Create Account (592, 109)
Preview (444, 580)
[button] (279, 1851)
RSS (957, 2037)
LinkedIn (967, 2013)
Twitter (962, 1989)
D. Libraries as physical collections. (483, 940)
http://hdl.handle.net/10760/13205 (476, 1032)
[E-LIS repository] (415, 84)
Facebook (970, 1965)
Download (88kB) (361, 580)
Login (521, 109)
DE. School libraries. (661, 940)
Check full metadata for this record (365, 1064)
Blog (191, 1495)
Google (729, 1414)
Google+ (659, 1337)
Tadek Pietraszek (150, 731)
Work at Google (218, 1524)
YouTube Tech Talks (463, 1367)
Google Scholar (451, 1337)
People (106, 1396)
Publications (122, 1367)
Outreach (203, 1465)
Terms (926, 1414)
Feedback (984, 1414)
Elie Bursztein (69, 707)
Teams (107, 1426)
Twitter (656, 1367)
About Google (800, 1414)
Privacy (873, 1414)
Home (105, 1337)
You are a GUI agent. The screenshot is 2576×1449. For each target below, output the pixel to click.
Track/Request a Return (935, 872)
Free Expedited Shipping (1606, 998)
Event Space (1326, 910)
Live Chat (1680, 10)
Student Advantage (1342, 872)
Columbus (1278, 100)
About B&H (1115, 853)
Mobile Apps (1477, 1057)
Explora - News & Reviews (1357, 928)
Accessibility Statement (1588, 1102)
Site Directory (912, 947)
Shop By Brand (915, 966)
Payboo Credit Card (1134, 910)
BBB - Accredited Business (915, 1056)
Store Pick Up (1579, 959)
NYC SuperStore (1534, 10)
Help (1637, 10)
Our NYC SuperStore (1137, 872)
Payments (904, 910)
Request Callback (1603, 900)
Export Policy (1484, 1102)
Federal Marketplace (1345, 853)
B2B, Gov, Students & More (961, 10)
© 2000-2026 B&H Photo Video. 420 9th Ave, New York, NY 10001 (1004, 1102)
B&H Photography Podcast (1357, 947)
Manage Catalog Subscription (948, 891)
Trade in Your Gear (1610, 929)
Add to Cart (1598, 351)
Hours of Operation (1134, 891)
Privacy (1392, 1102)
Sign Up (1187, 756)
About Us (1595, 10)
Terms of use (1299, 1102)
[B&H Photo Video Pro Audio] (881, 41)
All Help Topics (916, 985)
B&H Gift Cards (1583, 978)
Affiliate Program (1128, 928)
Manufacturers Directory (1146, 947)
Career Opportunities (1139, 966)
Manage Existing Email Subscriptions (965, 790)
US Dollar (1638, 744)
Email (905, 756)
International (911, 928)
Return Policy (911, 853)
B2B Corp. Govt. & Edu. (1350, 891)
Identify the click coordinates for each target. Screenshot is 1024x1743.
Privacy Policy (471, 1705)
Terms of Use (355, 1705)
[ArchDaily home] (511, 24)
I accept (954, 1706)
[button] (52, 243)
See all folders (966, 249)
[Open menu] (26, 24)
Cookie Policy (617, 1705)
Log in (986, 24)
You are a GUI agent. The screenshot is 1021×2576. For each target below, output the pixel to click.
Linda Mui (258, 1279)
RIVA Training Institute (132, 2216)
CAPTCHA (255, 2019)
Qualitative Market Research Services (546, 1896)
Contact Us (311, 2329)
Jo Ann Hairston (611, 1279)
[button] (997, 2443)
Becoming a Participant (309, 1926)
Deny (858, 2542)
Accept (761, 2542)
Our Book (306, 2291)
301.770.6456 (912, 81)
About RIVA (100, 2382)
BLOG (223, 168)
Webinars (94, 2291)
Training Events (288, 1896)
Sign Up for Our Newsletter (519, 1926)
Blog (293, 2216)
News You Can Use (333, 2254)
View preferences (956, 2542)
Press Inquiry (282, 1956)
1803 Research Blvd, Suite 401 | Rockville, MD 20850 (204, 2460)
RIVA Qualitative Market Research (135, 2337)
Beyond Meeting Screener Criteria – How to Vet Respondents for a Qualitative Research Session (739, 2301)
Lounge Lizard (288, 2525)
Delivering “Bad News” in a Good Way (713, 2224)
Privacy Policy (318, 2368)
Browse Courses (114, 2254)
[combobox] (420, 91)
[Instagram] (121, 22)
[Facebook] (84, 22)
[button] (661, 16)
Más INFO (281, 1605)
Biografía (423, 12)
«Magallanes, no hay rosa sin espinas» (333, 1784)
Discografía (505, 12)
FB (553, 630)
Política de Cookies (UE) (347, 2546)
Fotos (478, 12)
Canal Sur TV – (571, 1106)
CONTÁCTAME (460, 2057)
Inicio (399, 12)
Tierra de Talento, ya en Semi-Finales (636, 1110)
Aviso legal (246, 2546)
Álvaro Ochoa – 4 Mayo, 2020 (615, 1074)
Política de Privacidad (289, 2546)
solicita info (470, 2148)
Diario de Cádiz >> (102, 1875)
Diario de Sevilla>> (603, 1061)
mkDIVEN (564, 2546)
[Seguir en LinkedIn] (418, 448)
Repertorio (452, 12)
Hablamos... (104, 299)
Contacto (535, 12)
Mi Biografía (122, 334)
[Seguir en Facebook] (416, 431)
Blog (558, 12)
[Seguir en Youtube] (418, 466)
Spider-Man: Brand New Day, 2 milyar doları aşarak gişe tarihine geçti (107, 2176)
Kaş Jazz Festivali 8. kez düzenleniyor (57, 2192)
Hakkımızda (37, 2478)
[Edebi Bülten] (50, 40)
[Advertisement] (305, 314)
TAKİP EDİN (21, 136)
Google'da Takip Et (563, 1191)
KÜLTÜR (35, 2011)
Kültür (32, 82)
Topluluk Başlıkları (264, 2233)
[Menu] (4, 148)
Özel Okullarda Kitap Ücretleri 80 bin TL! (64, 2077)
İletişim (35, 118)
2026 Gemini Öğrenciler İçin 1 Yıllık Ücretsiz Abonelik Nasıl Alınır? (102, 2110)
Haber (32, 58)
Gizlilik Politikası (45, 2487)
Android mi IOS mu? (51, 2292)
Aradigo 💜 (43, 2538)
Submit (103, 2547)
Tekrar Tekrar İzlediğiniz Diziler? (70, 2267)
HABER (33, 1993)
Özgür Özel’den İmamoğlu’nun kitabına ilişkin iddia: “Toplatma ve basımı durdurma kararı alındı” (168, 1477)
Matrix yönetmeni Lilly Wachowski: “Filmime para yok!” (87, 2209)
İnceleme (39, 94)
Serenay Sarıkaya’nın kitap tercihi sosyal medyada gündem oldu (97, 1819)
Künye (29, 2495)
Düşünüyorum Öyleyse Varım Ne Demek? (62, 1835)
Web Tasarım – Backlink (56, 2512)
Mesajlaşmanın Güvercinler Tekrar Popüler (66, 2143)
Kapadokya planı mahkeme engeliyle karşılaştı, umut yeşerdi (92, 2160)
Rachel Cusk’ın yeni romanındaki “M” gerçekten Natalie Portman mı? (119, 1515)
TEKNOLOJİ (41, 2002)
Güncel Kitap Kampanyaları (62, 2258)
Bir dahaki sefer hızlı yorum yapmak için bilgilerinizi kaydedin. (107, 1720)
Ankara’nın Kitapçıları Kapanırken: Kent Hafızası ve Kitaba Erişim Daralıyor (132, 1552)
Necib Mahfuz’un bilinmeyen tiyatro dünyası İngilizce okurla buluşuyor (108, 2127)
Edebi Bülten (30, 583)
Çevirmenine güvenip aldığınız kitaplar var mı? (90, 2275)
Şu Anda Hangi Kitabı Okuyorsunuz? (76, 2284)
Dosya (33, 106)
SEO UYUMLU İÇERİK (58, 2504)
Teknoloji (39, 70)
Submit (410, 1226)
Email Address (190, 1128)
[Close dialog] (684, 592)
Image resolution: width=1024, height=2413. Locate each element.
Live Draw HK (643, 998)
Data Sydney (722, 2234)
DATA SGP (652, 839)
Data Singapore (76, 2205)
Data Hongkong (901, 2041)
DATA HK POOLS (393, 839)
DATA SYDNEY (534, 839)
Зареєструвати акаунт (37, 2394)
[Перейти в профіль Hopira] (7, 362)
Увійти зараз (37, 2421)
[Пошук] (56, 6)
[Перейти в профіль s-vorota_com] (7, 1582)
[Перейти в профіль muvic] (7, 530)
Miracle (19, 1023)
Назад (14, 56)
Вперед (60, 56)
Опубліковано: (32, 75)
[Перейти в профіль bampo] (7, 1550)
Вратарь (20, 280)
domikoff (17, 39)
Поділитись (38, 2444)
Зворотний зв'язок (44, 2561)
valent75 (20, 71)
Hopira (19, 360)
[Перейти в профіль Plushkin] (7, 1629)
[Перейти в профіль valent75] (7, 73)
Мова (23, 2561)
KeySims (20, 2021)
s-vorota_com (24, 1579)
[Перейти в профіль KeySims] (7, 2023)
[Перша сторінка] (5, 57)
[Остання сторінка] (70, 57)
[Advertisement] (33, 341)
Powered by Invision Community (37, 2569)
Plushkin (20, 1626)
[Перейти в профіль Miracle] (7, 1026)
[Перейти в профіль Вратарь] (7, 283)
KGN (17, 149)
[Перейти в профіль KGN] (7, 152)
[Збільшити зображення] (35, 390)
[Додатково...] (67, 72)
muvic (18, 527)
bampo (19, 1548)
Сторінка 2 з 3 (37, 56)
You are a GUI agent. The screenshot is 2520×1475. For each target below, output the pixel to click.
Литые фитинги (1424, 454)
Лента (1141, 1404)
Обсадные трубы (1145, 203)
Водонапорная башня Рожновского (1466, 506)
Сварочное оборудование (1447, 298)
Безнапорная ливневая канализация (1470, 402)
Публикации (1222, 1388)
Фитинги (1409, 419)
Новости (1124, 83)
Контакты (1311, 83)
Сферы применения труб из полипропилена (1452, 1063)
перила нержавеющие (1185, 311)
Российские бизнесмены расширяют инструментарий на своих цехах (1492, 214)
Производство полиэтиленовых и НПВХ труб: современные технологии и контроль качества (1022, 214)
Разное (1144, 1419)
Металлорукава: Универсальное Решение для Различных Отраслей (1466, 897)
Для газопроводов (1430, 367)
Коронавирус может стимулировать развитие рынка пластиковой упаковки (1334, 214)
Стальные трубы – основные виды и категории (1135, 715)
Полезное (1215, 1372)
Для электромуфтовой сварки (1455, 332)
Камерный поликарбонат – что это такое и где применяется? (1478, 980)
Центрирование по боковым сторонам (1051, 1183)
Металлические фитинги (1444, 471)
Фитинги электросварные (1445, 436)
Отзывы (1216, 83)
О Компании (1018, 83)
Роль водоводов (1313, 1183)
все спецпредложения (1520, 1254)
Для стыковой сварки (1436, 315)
•••••
Task item.
In the listing above, find the line containing "B&H Photography Podcast (1357, 947)" and the line containing "[B&H Photo Video Pro Audio] (881, 41)", then repeat those two lines and everything between them exactly.

Solution.
B&H Photography Podcast (1357, 947)
Manage Catalog Subscription (948, 891)
Trade in Your Gear (1610, 929)
Add to Cart (1598, 351)
Hours of Operation (1134, 891)
Privacy (1392, 1102)
Sign Up (1187, 756)
About Us (1595, 10)
Terms of use (1299, 1102)
[B&H Photo Video Pro Audio] (881, 41)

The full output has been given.